No Really, Tell Me a Story
My great grandfather was an oil baron. No, honestly. He was a rootin’ tootin’, bar room brawling, gun-toting Texan that made JR Ewing look like a pussy. Elsewhere in my family was a biochemist who devised a method for turning beets into sugar. Deep in the past, deep in the Southern states of the US, my family were farmers and slave owners. The wills of my ancestors show them bequeathing “negro” men, women and children to their own children and their heirs “forever” – along with parcels of land, cattle, feather beds, bridles and saddles.
When I eventually married I married into a family whose renowned ancestor, in the late 1800’s, founded an arms company that produced the rifles that helped ‘tame the west’.
In a wonderful ironic twist, the rifle manufacturer eventually bought the sugar factory in California that once engaged the services of my beet-distilling ancestor. By then he’d stopped making guns and was instead making radial tyres, which he is credited with inventing, for these new fangled automobiles that everyone seemed to be driving around in.

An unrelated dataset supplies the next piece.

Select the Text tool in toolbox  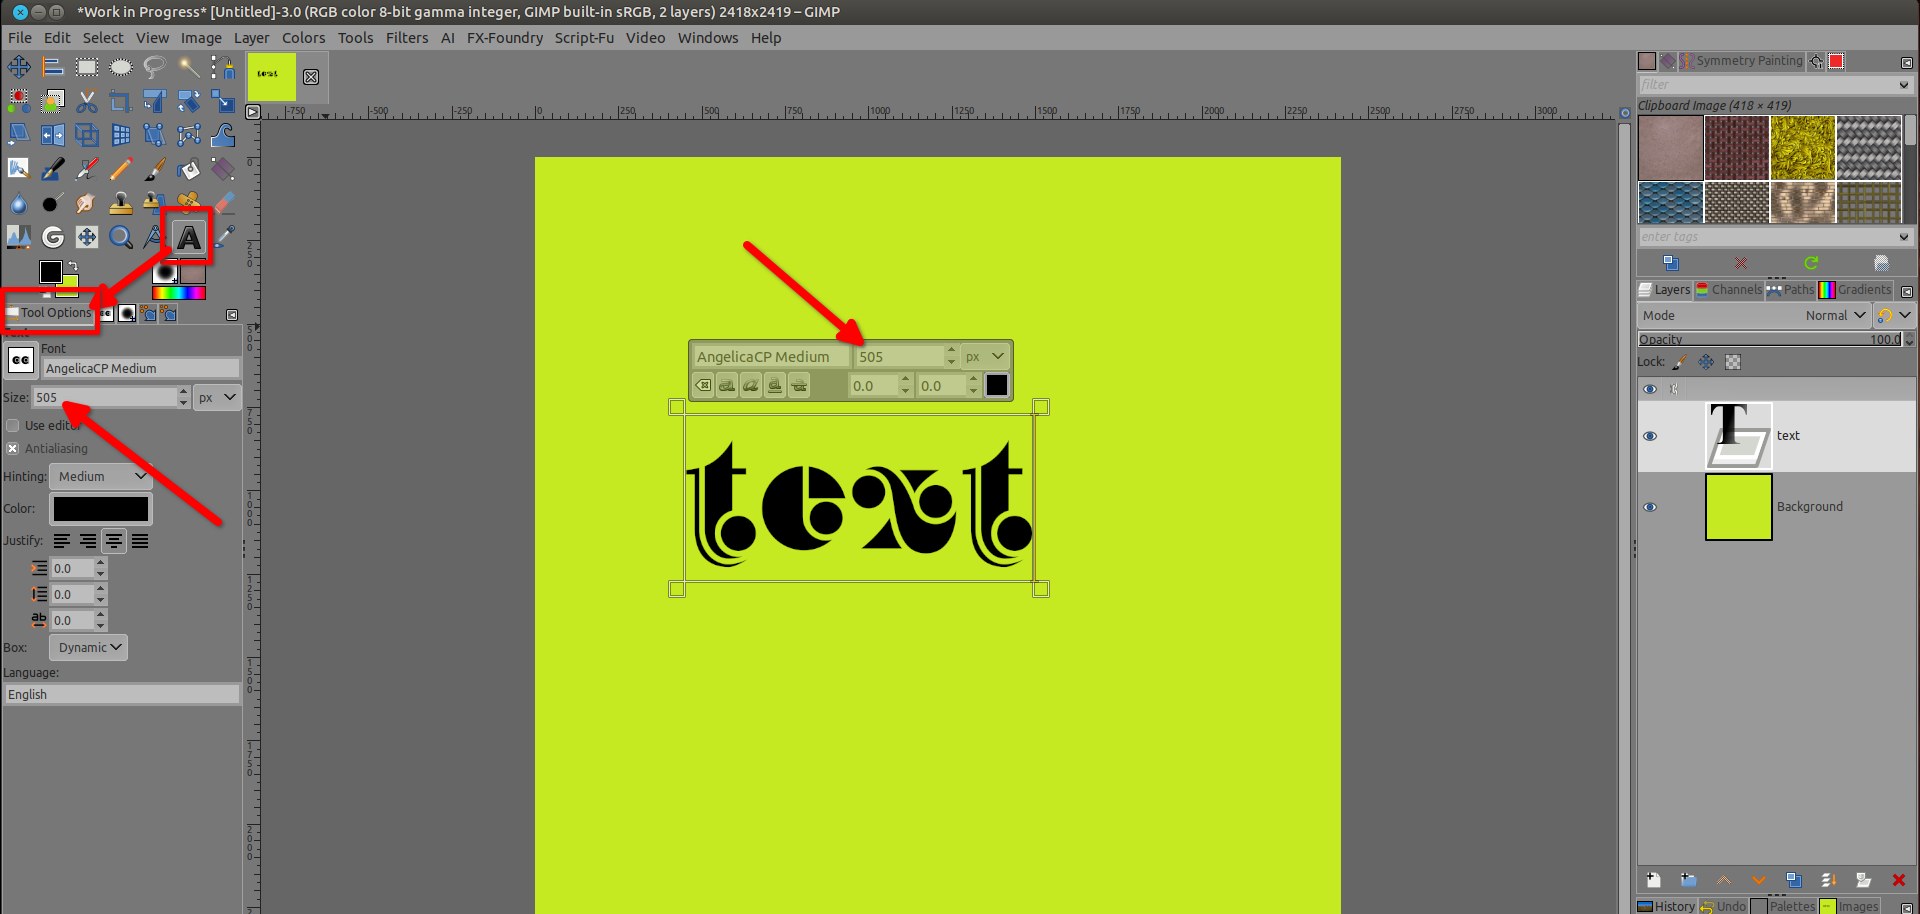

Ask me why I’m inclined towards a career in environmentalism and all I can say is: with Karma like that what else could I legitimately do?
Even though the momentum of life seems to push relentlessly forward, we sometimes need to look back. We need to listen to our past, to make sense of our own stories, in order to move forward in awareness and with good intent. We also need to listen to the stories of others, because in the act of listening we engage with and locate ourselves in something bigger than ourselves.
But these stories from ‘others’, where exactly do they come from? The wannabe fiction that is Pop Idol or X-factor? The continual angst of soap operas like East Enders? Reruns of ‘everything will work out OK in the end’ Friends? Magazines that crank out an endless stream of celebrity garbage about who has gained or lost weight, and which A-lister beat up his wife this week? Are these the stories we live by? And if so, is it any wonder we have lost the ability to imagine ourselves as solid, powerful, resourceful and able to find a way out of our current crises.
So many forms of ‘entertainment’ are just forms of social control. We sit down at the appointed time, in the appointed place, laugh and gasp and clap and take our intervals in all the right places (as true in the theatre as it is in the front room). When Kurt Cobain snarled, “Here we are, now entertain us” he was tapping into this conformist mentality that has rendered entertainment an increasingly passive, sterile and meaningless experience.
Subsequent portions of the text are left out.